▸ SELECTED EXCERPT
* * * * * * *
Posted December. 11, 2008 05:34,
Twenty-three tons of Chinese eels tainted with carcinogens have been distributed on the Korean market, a report released by the Korean Food and Drug Administration said yesterday.
The food watchdog launched an investigation after fried eels were found to have triggered massive food poisoning last month at an elementary school in Yeongi, South Chungcheong Province.
The Dong-A Ilbo exclusively obtained the agencys report on food products containing eel that were on the market from last year to October this year. According to the report, 24.6 tons of products were contaminated with malachite green and crystal violet, toxic chemicals that are known to cause cancer.
The products laced with chemicals were imported from China by the Korean companies Keunbada and Daegang Fishery, and later distributed to restaurants and large discount stores under the labels Best Marinated Roast Eel, and Frozen Freshwater Marinated Roast Eel.
The Korean government ordered the two companies to recall the products after discovering banned chemicals in them in November last year and January this year. But only 9.1 percent or 1,638 kilograms of Best Marinated Roast Eel and 0.18 percent or 12 kilograms of Frozen Freshwater Marinated Roast Eel have been removed from the market.
This means the remaining 23 tons are in circulation. Considering that 200 grams of eel are needed to make one serving of marinated roast eel, 100,000 people are assumed to have eaten the tainted seafood.
Malachite green is used as a disinfectant at fish farms and is categorized as a carcinogen. Crystal violet used to dye cultured eels can cause vomiting, stomach pain and diarrhea.
Its safe to say most of the tainted eel products were already consumed because they were put on the market a long time ago, an official at the food watchdog said. We will strengthen our inspection at the import stage.
The report also said 10 percent of all imported eels are substandard.
Between last year and October this year, 2,250 tons of eels were imported from China, Japan, Taiwan, Indonesia and Malaysia. Ten percent or 225 tons, however, were returned or destroyed after toxic chemicals such as malachite green and nitrofuran metabolites, an antibiotic banned from food, were detected at the import stage.
* * * * * * *
[Collected data]
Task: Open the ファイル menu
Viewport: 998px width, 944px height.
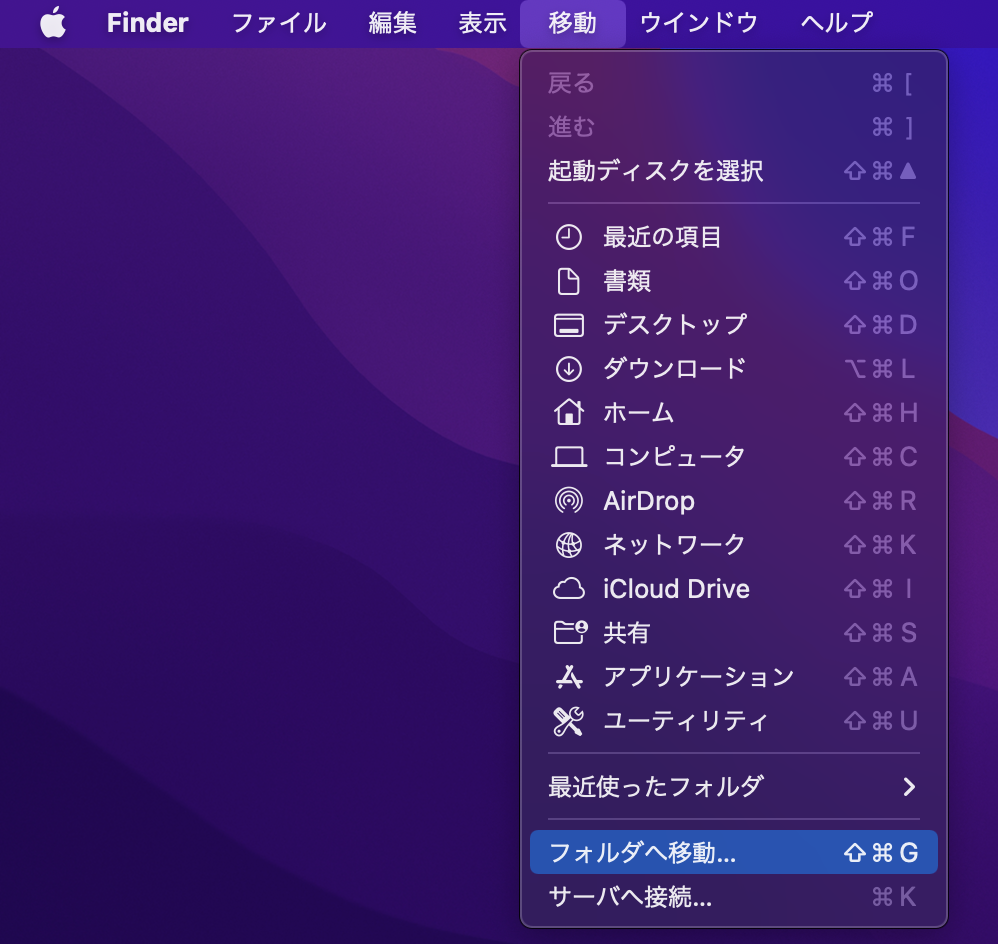Action: pos(278,22)
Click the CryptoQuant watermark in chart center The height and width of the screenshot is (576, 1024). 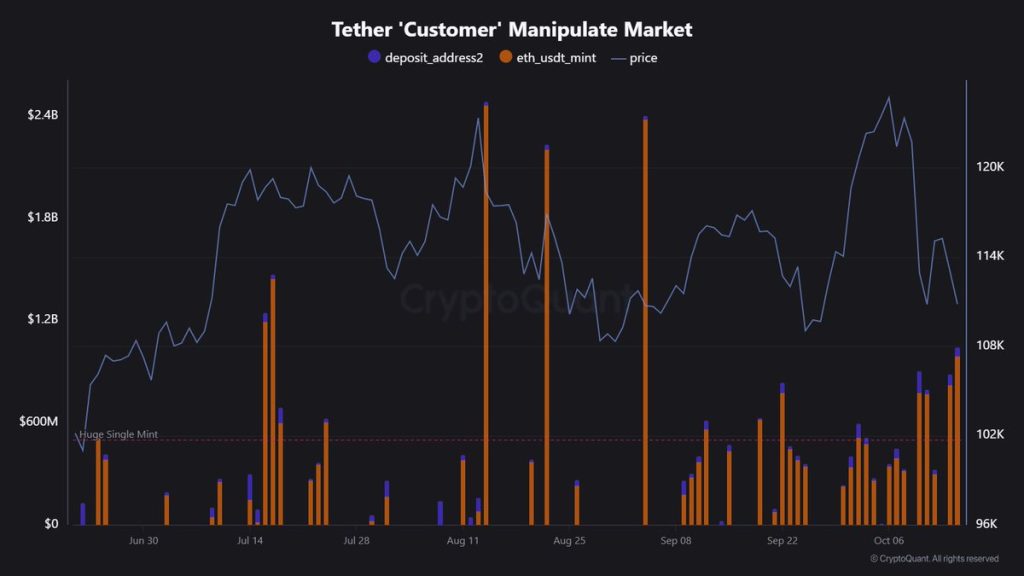(x=512, y=297)
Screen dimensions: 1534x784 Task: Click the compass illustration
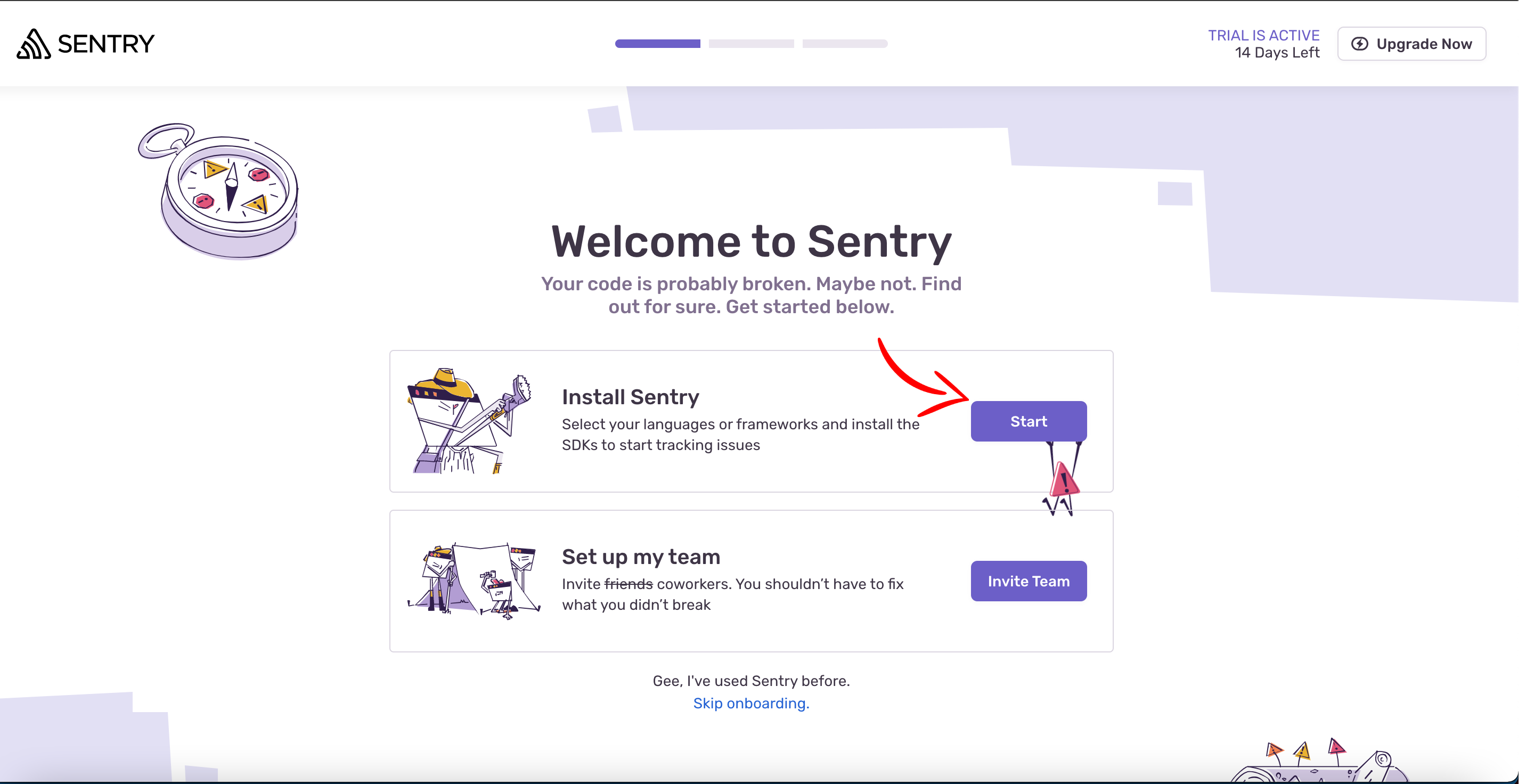[x=219, y=191]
* * * * * * *
▸ PROBLEMS TO WORK ON
(a) According to the report on tainted eels, which two Korean companies imported the contaminated products from China?
(b) Edit the eel report from "The Korean government" through "pain and diarrhea.", swapping "disinfectant" for "sanitizer".

▸ RESULTS OF THE TASKS
(a) Keunbada and Daegang Fishery.

(b)
The Korean government ordered the two companies to recall the products after discovering banned chemicals in them in November last year and January this year. But only 9.1 percent or 1,638 kilograms of Best Marinated Roast Eel and 0.18 percent or 12 kilograms of Frozen Freshwater Marinated Roast Eel have been removed from the market.
This means the remaining 23 tons are in circulation. Considering that 200 grams of eel are needed to make one serving of marinated roast eel, 100,000 people are assumed to have eaten the tainted seafood.
Malachite green is used as a sanitizer at fish farms and is categorized as a carcinogen. Crystal violet used to dye cultured eels can cause vomiting, stomach pain and diarrhea.